Now it’s obvious that he said no such thing. No one had any concept of rights until the seventeenth century, much less personal rights, which would have to contrast with collective rights, an incoherent invention of the nineteenth century. There’s no word in ancient Greek that would be appropriately translated right. And what’s this absolute? That too is anachronistic. Society providing health, or anything else, for that matter? That too is completely foreign to Aristotle.
This is not to say, however, that Aristotle said nothing relevant to evaluating Obamacare. He would plainly have been appalled at the idea:
Further, private education has an advantage over public, as private medical treatment has; for while in general rest and abstinence from food are good for a man in a fever, for a particular man they may not be; and a boxer does not prescribe the same style of fighting to all his pupils.

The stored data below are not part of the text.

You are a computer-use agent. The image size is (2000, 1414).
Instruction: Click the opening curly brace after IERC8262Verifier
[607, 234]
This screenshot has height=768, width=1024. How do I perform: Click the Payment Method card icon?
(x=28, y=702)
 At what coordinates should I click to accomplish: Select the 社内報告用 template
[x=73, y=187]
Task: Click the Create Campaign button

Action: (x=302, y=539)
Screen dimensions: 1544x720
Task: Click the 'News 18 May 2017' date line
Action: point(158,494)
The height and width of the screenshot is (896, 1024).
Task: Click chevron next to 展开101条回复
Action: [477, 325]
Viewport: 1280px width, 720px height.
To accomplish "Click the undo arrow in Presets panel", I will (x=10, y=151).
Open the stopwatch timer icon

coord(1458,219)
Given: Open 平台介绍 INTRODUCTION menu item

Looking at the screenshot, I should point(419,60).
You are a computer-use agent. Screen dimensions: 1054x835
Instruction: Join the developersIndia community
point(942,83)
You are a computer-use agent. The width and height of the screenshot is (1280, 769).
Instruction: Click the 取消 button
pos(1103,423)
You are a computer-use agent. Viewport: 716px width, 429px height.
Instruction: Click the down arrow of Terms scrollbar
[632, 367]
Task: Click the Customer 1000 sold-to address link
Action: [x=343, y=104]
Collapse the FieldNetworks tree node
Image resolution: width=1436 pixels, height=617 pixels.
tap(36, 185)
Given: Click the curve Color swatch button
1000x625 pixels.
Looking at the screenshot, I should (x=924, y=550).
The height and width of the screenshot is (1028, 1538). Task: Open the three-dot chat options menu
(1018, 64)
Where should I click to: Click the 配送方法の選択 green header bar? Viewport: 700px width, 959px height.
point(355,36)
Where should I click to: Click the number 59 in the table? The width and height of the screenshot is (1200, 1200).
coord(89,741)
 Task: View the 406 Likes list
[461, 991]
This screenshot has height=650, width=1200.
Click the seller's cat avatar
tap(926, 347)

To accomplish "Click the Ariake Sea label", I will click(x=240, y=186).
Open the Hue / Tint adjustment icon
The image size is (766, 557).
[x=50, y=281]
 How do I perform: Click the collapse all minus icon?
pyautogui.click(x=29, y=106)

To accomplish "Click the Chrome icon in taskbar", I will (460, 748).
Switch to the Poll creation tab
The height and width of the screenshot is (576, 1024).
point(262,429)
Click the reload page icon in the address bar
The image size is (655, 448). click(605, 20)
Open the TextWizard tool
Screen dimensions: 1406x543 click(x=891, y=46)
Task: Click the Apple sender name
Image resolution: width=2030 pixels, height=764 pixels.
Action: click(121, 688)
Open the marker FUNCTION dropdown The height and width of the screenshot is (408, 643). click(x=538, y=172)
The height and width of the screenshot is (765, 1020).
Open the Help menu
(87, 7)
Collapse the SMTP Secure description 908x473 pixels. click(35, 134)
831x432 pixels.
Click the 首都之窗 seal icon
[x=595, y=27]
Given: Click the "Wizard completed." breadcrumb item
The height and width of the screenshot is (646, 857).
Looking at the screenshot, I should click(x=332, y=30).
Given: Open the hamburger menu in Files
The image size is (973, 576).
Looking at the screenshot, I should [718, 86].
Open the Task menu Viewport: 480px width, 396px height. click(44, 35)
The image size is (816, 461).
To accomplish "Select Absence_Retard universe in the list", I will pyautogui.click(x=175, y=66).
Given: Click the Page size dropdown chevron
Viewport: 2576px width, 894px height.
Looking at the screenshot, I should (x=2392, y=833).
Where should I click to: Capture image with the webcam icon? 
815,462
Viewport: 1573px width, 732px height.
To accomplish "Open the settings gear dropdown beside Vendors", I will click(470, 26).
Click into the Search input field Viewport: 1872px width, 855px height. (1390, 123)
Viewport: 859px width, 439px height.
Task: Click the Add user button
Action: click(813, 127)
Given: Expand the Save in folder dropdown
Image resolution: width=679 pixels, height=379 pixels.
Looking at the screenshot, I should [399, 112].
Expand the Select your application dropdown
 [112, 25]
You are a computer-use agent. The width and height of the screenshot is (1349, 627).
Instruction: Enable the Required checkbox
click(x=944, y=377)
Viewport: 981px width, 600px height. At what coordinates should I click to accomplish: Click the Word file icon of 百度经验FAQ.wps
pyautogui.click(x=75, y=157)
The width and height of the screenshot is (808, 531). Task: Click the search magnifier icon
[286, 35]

It would seem, then, that the detail is worked out with more precision if the control is private; for each person is more likely to get what suits his case. (Aristotle, Nicomachean Ethics, X, 9)
Aristotle here gives voice to one of the classic objections to government regulation and provision of services of all kinds. Government of necessity applies universal rules, which frequently produce the wrong results in individual cases—even if, as is all too often not the case, they are the best possible universal rules one could adopt.